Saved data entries
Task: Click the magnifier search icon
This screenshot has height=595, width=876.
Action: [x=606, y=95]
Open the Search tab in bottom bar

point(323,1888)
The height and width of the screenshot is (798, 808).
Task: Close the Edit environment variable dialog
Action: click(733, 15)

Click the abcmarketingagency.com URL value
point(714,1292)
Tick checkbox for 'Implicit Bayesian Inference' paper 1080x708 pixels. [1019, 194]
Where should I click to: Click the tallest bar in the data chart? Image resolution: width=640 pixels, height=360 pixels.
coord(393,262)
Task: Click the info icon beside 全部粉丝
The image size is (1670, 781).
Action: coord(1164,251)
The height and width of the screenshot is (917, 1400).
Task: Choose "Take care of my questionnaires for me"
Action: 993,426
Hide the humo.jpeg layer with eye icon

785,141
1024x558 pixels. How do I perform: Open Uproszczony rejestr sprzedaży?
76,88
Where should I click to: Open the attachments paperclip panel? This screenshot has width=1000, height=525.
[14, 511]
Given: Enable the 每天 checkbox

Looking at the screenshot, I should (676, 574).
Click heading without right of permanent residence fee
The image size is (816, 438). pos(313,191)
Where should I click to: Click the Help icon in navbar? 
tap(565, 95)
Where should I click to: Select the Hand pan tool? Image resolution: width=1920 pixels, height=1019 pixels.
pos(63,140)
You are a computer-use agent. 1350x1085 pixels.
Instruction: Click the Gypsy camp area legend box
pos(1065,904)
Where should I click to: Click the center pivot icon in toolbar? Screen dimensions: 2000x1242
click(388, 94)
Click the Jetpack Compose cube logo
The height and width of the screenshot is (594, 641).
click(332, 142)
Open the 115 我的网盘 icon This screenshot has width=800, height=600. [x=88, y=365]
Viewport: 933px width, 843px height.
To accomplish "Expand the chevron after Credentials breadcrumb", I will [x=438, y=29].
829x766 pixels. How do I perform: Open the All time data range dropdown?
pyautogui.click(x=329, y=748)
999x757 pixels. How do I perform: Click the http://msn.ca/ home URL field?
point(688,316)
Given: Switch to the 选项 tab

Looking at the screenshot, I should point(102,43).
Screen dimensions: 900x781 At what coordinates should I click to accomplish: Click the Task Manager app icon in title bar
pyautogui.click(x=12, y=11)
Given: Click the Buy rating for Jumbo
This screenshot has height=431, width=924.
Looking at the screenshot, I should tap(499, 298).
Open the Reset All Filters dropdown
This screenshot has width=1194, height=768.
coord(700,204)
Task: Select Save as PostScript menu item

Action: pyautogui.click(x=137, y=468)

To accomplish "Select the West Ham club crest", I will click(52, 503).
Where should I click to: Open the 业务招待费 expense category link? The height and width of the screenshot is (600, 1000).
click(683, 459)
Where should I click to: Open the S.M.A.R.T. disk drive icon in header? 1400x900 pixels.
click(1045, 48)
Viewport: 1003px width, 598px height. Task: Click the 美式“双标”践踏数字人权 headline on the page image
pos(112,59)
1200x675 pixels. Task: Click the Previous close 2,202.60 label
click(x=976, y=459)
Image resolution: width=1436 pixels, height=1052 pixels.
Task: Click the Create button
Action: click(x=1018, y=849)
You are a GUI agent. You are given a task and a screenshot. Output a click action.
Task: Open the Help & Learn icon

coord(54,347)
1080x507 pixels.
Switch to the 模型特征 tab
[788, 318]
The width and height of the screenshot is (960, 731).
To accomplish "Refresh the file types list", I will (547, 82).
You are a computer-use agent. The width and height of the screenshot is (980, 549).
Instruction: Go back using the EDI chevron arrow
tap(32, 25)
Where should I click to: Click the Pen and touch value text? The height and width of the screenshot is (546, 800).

Description of the task: Wherever the string "agent" appears in the records above, copy the line it sits in.

Response:
You are a computer-use agent. 1350x1085 pixels.
You are a GUI agent. You are given a task and a screenshot. Output a click action.
You are a computer-use agent. The width and height of the screenshot is (980, 549).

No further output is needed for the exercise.